## WHAT THE TASK ASKS
Please retype the listing below, matching every line exactly.

## SUPPLIED DATA
☆ ☆ ☆ ☆ ☆ ☆ ☆

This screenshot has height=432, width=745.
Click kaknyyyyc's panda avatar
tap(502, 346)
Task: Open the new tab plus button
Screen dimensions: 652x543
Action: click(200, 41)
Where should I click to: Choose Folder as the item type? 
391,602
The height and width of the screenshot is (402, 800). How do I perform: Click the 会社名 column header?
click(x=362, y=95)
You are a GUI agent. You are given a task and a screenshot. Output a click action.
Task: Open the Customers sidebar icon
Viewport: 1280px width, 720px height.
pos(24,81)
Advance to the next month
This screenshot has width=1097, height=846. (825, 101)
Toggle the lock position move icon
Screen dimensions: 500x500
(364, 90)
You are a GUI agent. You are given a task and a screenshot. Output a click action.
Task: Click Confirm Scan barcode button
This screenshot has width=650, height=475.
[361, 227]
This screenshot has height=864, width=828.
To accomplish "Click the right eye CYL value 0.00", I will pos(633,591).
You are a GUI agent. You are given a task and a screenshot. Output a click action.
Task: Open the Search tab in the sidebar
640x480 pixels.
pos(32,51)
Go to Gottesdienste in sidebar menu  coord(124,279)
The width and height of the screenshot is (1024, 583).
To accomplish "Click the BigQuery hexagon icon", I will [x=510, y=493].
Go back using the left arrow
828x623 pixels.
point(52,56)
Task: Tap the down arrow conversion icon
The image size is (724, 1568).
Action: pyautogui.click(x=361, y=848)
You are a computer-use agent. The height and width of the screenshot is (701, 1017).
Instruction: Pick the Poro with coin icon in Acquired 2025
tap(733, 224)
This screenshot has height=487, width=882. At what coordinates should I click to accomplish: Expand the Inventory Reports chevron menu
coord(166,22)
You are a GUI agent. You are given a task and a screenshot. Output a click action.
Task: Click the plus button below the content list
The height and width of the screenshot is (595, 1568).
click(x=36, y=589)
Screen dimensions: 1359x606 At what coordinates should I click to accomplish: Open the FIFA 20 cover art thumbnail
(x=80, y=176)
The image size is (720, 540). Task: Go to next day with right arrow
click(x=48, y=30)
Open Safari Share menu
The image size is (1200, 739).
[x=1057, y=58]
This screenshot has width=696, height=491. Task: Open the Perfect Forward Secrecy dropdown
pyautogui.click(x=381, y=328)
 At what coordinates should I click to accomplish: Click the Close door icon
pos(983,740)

☆ ☆ ☆ ☆ ☆ ☆ ☆

## TASK SOLUTION
This screenshot has height=432, width=745.
Click kaknyyyyc's panda avatar
tap(502, 346)
Task: Open the new tab plus button
Screen dimensions: 652x543
Action: click(200, 41)
Where should I click to: Choose Folder as the item type? 
391,602
The height and width of the screenshot is (402, 800). How do I perform: Click the 会社名 column header?
click(x=362, y=95)
You are a GUI agent. You are given a task and a screenshot. Output a click action.
Task: Open the Customers sidebar icon
Viewport: 1280px width, 720px height.
pos(24,81)
Advance to the next month
This screenshot has width=1097, height=846. (825, 101)
Toggle the lock position move icon
Screen dimensions: 500x500
(364, 90)
You are a GUI agent. You are given a task and a screenshot. Output a click action.
Task: Click Confirm Scan barcode button
This screenshot has width=650, height=475.
[361, 227]
This screenshot has height=864, width=828.
To accomplish "Click the right eye CYL value 0.00", I will pos(633,591).
You are a GUI agent. You are given a task and a screenshot. Output a click action.
Task: Open the Search tab in the sidebar
640x480 pixels.
pos(32,51)
Go to Gottesdienste in sidebar menu  coord(124,279)
The width and height of the screenshot is (1024, 583).
To accomplish "Click the BigQuery hexagon icon", I will [x=510, y=493].
Go back using the left arrow
828x623 pixels.
point(52,56)
Task: Tap the down arrow conversion icon
The image size is (724, 1568).
Action: pyautogui.click(x=361, y=848)
You are a computer-use agent. The height and width of the screenshot is (701, 1017).
Instruction: Pick the Poro with coin icon in Acquired 2025
tap(733, 224)
This screenshot has height=487, width=882. At what coordinates should I click to accomplish: Expand the Inventory Reports chevron menu
coord(166,22)
You are a GUI agent. You are given a task and a screenshot. Output a click action.
Task: Click the plus button below the content list
The height and width of the screenshot is (595, 1568).
click(x=36, y=589)
Screen dimensions: 1359x606 At what coordinates should I click to accomplish: Open the FIFA 20 cover art thumbnail
(x=80, y=176)
The image size is (720, 540). Task: Go to next day with right arrow
click(x=48, y=30)
Open Safari Share menu
The image size is (1200, 739).
[x=1057, y=58]
This screenshot has width=696, height=491. Task: Open the Perfect Forward Secrecy dropdown
pyautogui.click(x=381, y=328)
 At what coordinates should I click to accomplish: Click the Close door icon
pos(983,740)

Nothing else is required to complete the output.